Issue #168: Everything You Do Has Endless Meaning To It
Let cognitive dissonance be a compass.
🎥 ‘MARTHA’ on Netflix: Martha Stewart was, in many ways, the original influencer, inspiring women to create beautiful homes and surroundings, even as this documentary shows the unhappiness that existed beneath the shiny exteriors she created. It’s particularly interesting to watch this after reading Ina Garten’s book (as we did for our October book club). Both women came from similar backgrounds, insofar as they were both held to impossibly high standards by militant fathers that contributed to serious work ethics, but where Ina always valued relationships and welcomed the messiness of life, Martha seems married to perfection. This documentary, which features interviews with Martha (although she wasn’t a fan of the final product), is a fascinating look at a women who carved a role for herself, blazing trails as she went.
📚 Eleanore of Avignon by Elizabeth DeLozier: I met Elizabeth when she interviewed me on my book tour stop in San Diego, and we immediately bonded over our shared fascination of the Black Plague (which featured heavily in an early draft of You’re Safe Here…), but I became a super-fan of hers as soon as I finished her debut novel, Eleanore of Avignon, about a midwife and herbalist who finds herself in the unlikely position of discovering a treatment for the plague alongside a court physician. Opening this novel is like stepping into 14th century France—you can practically smell the stench of the sickness, alongside the concoctions Elea creates to treat it. A wonderful and encompassing novel, out today!
📺 “Social Studies” on Hulu: This serial documentary follows L.A. teenagers as they return to school after COVID, having spent a year-plus entirely immersed in creating and interacting with other online personas. The social anxiety is palpable and difficult to watch, but provide an important warning around the impact of social media, especially on teenagers. Quotidien parts of being a person—interacting with the world IRL, for example—are, to them, terrifying. As one student puts it, “In person you can’t mute yourself and you can’t turn off your camera. You have to show up to school and you have to be perceived by every single person there.”
P.S. You voted (a bit on the nose for today) and our Morning Person Book Club selection for November is Madwoman by Chelsea Bieker! Start reading and save the date for a Zoom discussion on December 4th!
Before we get into things, I wanted to share that I recorded myself reading the full post, available to paid subscribers. I hope it makes engaging with this post, or reading it on your commute (or in the midst of obsessively tracking election results), a little easier. Let’s get to it…

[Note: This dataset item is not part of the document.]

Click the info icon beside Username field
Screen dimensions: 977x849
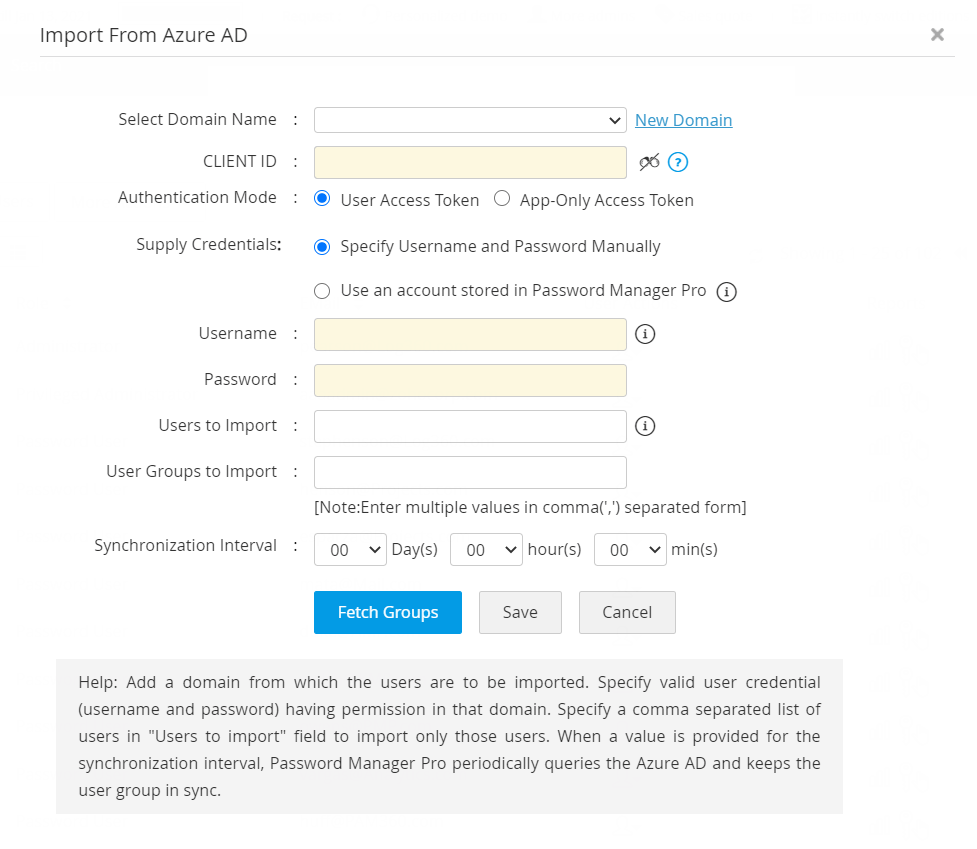point(645,334)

On Saturday afternoon, I sat in an auditorium listening to one of my favorite novelists, Richard Powers speak at the Portland Book Festival. “Next week,” he said, referring to today’s presidential election, “is a referendum on the larger question about the anxiety of what we can do.” We are limited, he acknowledged, by the binary choices that an election forces us into, but added, “every tiny thing we do has endless meaning to it.”

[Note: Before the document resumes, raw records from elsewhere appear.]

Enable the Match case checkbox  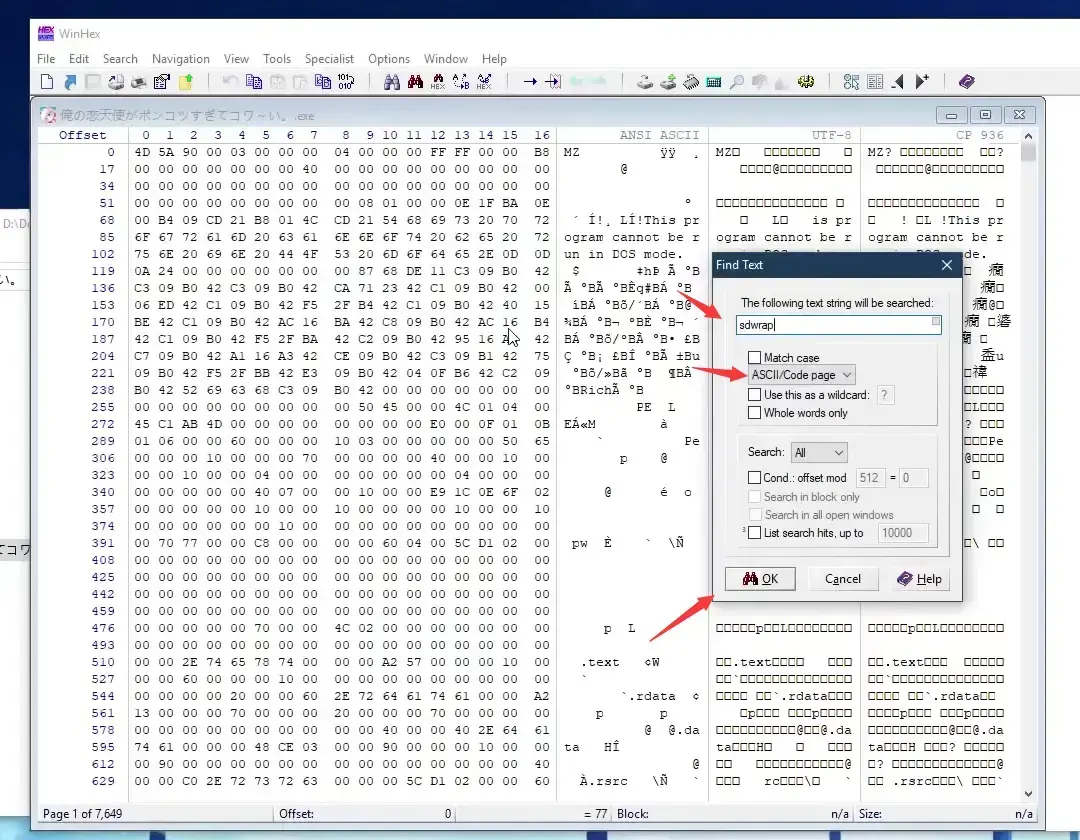754,357
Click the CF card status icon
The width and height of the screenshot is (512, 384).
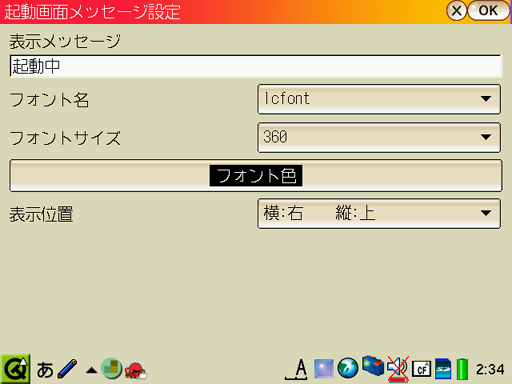point(422,369)
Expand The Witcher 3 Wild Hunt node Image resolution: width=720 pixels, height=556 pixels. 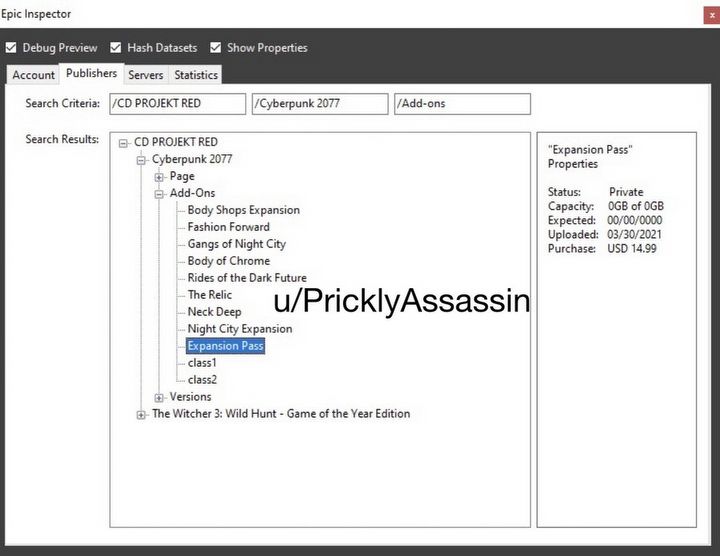(x=141, y=414)
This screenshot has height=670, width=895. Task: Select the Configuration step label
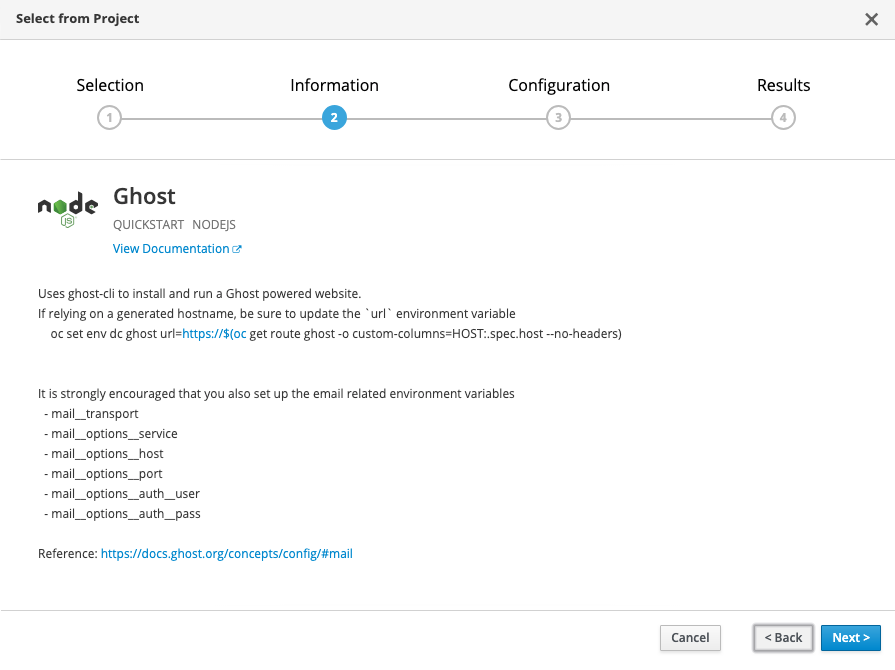(x=559, y=85)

Since realizing that this post would go live on Election Day, I’ve been laboring over the question of what to write. At this point, you probably don’t need to read another endorsement to vote for Kamala Harris, an appeal to get to the polls, or encouragement to take care of yourself— although I sincerely hope you do all three. It is difficult to summarize just how impactful today’s results will be, particularly for marginalized groups. What I, and I’m guessing you, are consumed by is a profound sense of anxiety around the limitations of what we are able to do. At this point, outside of casting our ballots, we’re largely along for a wild ride that comes down to just a few states (looking at you, Pennsylvania).
The last time I voted in a Presidential election, I was a very different person. I cared about the same fundamental issues—climate change, reproductive freedom, gun control, education—and voted accordingly. But in the four years since, I’ve come to think not only about content, but about process. It’s not only what I care about, but also how I care about it.